Explore Scientific - 127mm f/7.5 Air-Spaced Triplet ED Apochromatic Refractor: TED0806-00


Certainly not in the class of Takahashi or Astro Physics but in terms of optics it does not play second fiddle to anybody. Skywatcher also has a similar product as does Mead and maybe Celestron.

The jump to 6 inch triplets though is a big one from $2k!


----------



## TheFantasticG (Dec 25, 2012)

She's pretty heart set on SCTs. Be different if I was buying it for me... In which case we would need two mounts because if its clear enough for pics, its clear enough for her.


----------



## Edsport (Dec 27, 2012)

SCTs need a wedge or permanent pier to do long exposure, not sure if you know this. A tripod is only good for short exposures...


----------



## TheFantasticG (Dec 27, 2012)

I assume you mean this?

http://www.bhphotovideo.com/c/product/726918-REG

As I understand it that's for a non-GEM mount or am I mistaken? The CG-5 (which is a GEM) that the C8-SGT is on has those adjustments you can make with the wedge. Feel free to correct me if I'm wrong. 

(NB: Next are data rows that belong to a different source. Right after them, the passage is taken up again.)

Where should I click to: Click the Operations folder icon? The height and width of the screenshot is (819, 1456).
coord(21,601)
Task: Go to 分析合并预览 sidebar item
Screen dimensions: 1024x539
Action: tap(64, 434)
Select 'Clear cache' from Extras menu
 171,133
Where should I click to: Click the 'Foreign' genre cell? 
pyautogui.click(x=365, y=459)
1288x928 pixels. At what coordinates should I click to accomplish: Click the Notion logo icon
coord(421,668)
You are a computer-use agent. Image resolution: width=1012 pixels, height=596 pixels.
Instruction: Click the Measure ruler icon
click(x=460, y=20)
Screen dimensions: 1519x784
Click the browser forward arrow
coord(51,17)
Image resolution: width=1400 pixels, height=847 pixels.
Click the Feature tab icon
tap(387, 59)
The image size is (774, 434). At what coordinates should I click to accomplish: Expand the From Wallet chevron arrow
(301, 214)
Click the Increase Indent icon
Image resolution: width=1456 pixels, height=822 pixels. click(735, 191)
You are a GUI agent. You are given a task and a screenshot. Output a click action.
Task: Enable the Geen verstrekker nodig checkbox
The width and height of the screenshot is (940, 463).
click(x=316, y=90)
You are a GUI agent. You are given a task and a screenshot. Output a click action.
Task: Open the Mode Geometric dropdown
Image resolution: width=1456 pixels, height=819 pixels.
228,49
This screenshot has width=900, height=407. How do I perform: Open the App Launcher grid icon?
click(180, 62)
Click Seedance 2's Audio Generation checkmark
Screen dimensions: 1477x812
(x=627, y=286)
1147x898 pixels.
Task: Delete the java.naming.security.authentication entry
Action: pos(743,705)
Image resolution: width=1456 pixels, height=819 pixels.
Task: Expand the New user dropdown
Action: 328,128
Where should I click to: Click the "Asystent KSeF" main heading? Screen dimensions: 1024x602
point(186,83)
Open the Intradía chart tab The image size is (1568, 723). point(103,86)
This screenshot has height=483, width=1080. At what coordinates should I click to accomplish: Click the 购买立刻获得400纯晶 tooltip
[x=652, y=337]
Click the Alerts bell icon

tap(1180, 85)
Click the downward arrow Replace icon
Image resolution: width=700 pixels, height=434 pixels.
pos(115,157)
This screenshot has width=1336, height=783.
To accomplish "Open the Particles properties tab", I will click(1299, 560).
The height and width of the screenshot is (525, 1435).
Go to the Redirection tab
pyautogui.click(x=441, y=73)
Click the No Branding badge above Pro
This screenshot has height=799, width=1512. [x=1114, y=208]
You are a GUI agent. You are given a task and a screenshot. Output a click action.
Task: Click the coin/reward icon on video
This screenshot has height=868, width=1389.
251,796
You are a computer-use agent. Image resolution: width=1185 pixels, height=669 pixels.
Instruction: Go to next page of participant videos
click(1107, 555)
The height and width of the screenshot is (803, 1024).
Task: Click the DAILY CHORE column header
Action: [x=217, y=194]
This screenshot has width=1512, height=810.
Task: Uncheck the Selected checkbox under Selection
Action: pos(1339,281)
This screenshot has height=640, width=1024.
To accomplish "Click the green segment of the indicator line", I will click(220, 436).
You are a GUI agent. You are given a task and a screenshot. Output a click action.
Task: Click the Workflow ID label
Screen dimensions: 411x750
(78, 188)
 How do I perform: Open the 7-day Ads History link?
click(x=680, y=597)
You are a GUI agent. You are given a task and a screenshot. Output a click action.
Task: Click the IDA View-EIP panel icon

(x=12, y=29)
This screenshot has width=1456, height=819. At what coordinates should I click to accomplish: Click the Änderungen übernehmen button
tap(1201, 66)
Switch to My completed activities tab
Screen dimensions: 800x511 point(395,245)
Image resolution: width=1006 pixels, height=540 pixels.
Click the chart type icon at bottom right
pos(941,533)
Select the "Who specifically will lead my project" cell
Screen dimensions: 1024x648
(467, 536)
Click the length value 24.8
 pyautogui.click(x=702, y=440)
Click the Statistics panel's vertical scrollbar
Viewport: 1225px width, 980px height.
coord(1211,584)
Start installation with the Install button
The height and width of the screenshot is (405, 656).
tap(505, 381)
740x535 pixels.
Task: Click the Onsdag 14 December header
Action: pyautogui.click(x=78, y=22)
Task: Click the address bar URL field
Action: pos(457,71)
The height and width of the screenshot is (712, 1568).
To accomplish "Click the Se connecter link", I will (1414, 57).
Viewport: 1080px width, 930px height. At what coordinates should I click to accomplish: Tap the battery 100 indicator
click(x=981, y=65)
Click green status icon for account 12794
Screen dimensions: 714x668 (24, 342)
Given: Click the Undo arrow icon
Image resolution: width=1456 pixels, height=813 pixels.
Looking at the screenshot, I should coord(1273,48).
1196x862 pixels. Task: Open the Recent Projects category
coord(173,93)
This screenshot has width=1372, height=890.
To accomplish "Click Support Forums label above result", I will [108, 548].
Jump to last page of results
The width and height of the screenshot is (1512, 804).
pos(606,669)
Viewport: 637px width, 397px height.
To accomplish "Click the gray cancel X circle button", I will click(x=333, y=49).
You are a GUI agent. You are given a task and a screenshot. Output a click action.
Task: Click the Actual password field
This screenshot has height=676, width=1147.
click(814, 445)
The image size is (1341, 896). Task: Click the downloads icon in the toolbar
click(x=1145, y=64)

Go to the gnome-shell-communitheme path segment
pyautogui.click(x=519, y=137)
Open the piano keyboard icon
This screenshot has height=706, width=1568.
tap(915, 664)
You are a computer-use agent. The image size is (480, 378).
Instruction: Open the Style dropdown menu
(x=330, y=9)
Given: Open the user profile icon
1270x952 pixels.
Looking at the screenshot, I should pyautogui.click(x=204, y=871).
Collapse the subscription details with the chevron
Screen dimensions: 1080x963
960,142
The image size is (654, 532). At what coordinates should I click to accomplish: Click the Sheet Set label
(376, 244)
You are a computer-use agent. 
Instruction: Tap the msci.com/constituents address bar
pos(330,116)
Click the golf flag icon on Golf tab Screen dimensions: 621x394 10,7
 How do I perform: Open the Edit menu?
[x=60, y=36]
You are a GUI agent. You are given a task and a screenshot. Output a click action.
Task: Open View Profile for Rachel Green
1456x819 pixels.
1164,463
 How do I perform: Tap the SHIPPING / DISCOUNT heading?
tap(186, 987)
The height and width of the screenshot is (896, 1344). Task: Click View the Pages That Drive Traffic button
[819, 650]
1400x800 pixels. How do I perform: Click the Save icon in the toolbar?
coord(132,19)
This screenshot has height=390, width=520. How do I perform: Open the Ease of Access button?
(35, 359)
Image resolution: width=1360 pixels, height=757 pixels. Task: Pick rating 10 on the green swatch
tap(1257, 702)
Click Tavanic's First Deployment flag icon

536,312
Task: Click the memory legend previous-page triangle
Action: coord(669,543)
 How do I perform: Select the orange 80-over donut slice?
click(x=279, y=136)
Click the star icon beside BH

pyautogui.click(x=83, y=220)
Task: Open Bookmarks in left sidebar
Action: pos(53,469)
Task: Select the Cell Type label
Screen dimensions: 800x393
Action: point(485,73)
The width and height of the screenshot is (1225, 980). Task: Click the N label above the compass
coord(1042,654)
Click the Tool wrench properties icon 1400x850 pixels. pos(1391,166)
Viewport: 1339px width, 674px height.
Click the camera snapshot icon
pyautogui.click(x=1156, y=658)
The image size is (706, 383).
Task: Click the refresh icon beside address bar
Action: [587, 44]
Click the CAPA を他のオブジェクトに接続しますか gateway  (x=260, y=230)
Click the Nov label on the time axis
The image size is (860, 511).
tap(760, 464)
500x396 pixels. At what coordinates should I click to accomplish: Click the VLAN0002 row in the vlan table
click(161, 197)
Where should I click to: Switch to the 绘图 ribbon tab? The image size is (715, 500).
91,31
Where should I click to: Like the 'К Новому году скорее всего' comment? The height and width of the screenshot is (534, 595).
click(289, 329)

Edit: after some more googling the pages I'm finding are people using them with celestron cpc telescopes.


----------



## Edsport (Dec 29, 2012)

If the scope don't have an equatorial mount then it needs a wedge if you want to do very long exposures...


----------



## TheFantasticG (Dec 29, 2012)

CG-5 Motorized Equatorial Telescope Mount with Tripod

http://www.bhphotovideo.com/c/product/285506-REG

That's the mount my Wife has for her scope so we are in the clear.


----------



## Edsport (Dec 30, 2012)

She don't need a wedge with that mount. Here's a video that shows how to do a quick polar alignment...


----------



## TheFantasticG (Jan 2, 2013)

Thanks for the link, but she'll not watch it. She just needs to do a lot more precise alignment on All Star Alignment feature that the Celestron GoTo offers. Turns out that has a drift alignment built into it.


----------